## What you have to do
Copy everything from the line containing "Given: Click Download Linux Drivers button" down to the end of the records, reproducing each line exactly.

## Data for processing
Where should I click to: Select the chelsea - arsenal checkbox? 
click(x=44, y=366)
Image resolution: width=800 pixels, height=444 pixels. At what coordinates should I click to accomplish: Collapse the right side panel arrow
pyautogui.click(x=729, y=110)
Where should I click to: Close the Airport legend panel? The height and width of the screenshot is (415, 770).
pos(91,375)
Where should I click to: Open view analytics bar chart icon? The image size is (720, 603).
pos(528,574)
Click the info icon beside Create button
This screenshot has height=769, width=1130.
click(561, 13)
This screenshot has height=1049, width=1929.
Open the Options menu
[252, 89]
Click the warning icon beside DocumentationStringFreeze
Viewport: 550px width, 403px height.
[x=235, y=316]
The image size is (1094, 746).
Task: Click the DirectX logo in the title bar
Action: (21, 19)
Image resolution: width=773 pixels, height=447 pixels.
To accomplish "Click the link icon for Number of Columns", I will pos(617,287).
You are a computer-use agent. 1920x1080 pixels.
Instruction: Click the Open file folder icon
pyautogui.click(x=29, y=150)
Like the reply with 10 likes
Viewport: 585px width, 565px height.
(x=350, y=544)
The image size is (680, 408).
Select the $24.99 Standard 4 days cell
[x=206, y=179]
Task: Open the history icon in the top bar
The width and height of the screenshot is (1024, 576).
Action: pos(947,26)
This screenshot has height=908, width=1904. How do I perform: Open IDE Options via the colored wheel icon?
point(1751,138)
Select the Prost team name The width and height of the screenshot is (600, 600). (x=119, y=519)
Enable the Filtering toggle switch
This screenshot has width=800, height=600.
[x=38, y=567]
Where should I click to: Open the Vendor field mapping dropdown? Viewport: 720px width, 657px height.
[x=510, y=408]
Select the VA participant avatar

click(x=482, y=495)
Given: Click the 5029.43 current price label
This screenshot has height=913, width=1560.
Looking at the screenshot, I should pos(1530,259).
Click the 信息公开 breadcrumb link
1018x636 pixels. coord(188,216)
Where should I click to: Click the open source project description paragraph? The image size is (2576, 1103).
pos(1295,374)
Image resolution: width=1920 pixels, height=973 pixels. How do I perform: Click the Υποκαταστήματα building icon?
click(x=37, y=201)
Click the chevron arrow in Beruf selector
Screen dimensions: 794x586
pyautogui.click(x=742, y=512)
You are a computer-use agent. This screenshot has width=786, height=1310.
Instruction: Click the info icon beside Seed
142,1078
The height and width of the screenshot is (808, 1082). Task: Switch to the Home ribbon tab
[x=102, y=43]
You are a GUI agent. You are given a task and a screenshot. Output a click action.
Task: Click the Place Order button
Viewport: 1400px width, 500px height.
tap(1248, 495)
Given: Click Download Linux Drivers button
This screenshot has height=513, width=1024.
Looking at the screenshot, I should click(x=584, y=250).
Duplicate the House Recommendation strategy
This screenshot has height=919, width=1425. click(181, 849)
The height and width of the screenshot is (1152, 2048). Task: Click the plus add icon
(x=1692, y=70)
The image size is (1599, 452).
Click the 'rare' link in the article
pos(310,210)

## Exercise result
Given: Click Download Linux Drivers button
This screenshot has height=513, width=1024.
Looking at the screenshot, I should click(x=584, y=250).
Duplicate the House Recommendation strategy
This screenshot has height=919, width=1425. click(181, 849)
The height and width of the screenshot is (1152, 2048). Task: Click the plus add icon
(x=1692, y=70)
The image size is (1599, 452).
Click the 'rare' link in the article
pos(310,210)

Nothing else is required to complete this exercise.